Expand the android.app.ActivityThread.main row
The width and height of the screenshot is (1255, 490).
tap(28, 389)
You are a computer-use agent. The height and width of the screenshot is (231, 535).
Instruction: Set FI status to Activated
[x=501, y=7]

^^^^

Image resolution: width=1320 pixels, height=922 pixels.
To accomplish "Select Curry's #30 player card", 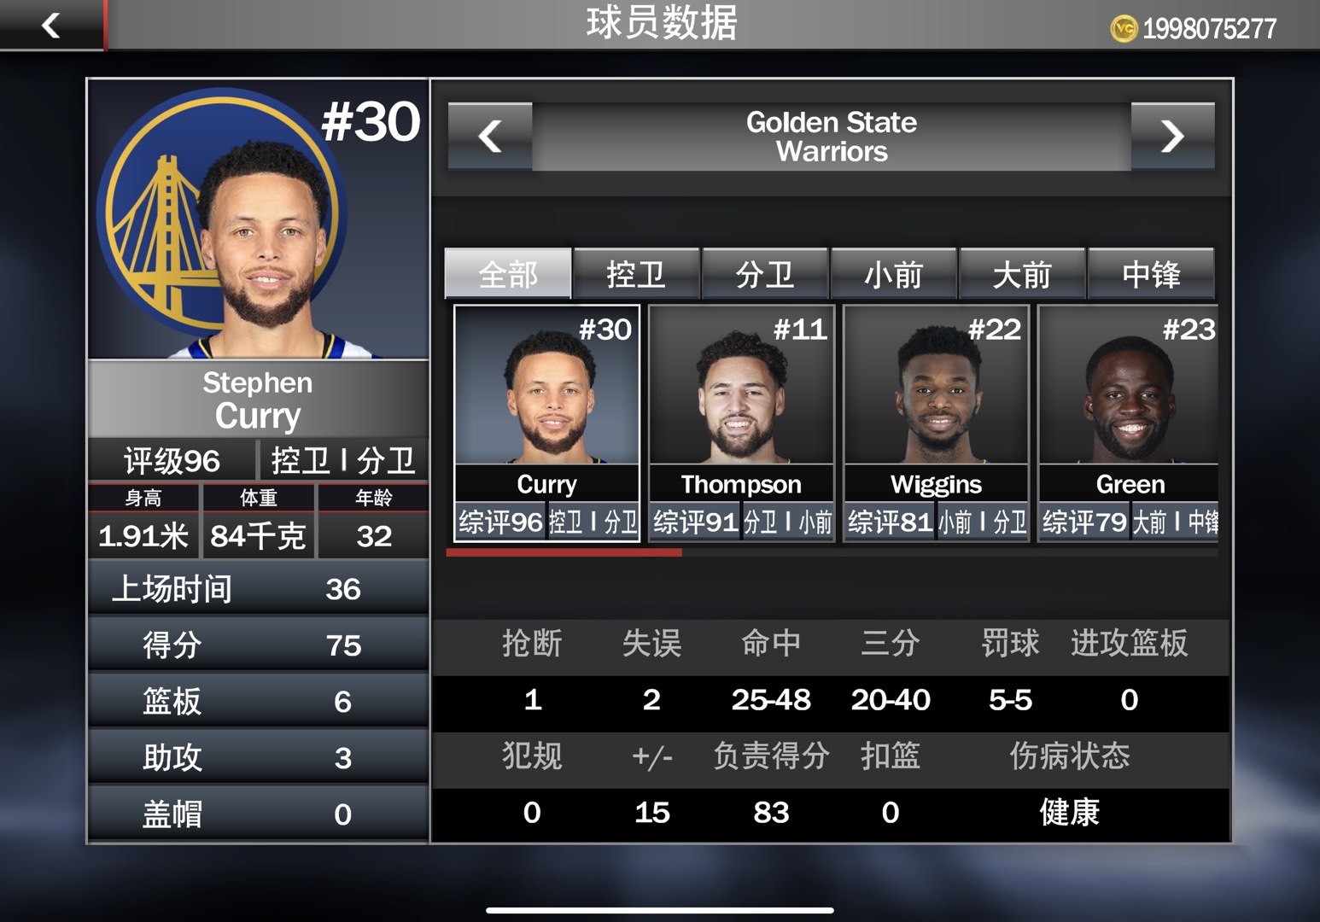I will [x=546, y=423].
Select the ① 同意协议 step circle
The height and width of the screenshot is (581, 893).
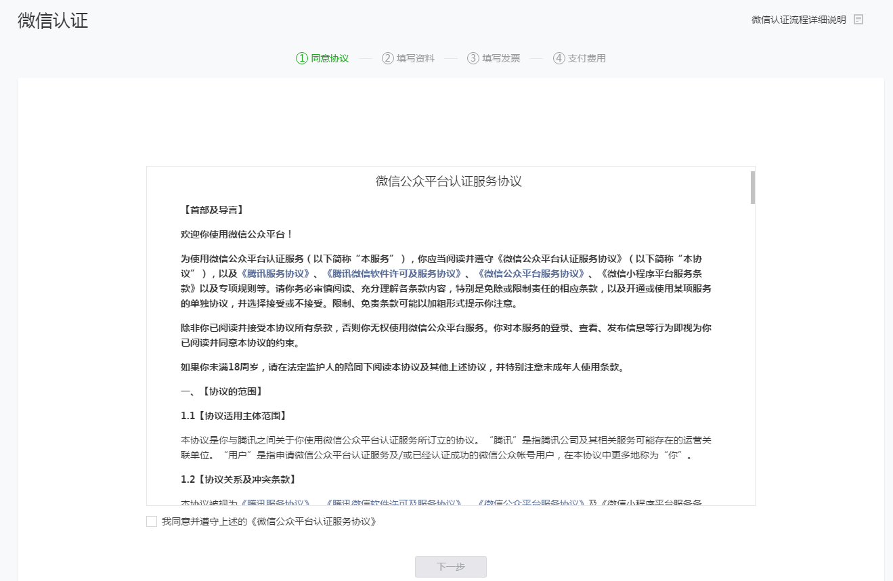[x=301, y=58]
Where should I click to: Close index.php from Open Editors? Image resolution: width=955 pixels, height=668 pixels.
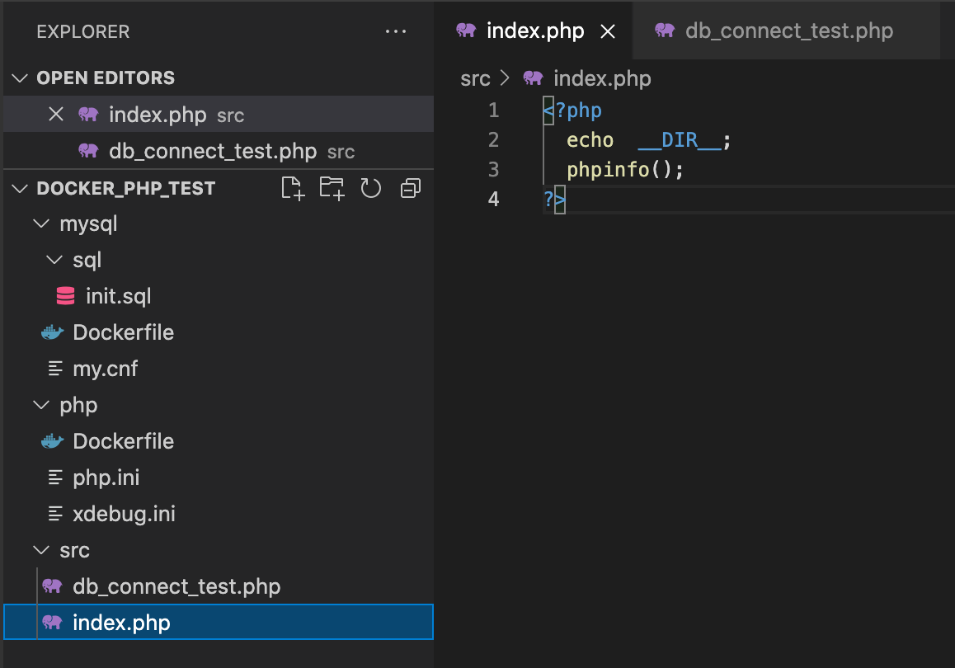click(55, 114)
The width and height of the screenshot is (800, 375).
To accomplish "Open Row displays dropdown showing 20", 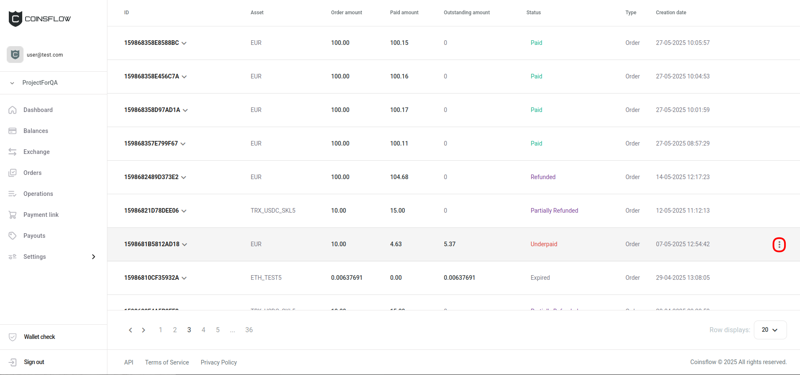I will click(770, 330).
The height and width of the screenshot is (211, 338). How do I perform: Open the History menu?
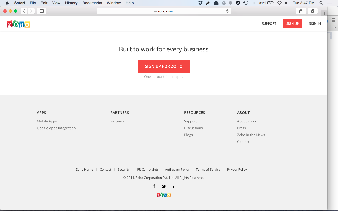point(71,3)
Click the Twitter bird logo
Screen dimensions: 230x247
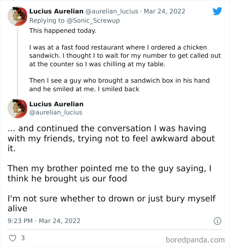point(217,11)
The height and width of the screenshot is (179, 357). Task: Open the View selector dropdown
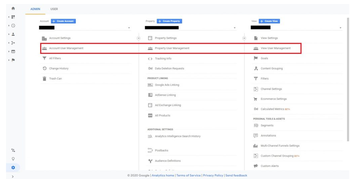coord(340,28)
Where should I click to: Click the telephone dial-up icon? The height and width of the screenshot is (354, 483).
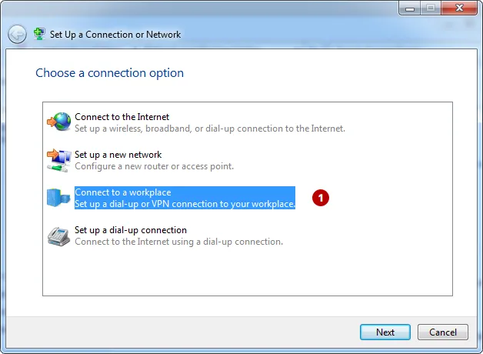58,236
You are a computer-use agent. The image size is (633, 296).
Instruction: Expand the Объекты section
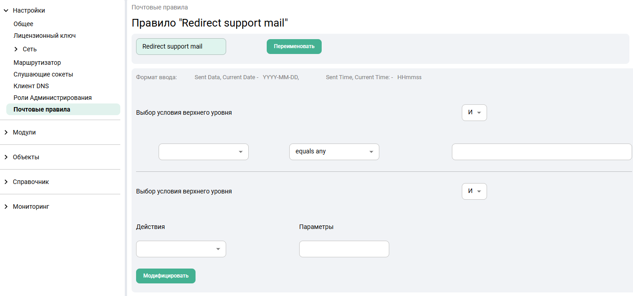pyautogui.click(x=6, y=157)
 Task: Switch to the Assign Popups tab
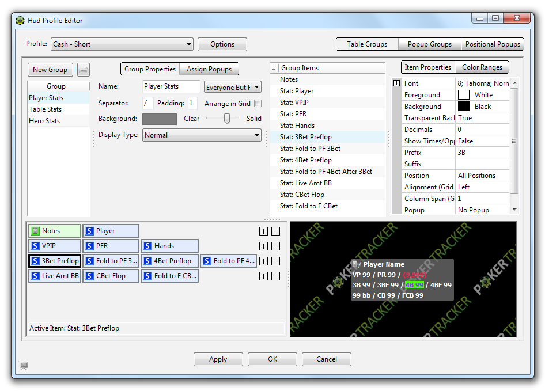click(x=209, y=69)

^^^^

• Aim of the exercise: Determine how many lines of the listing above include the word "computer", then write only that number.

• Response area: 2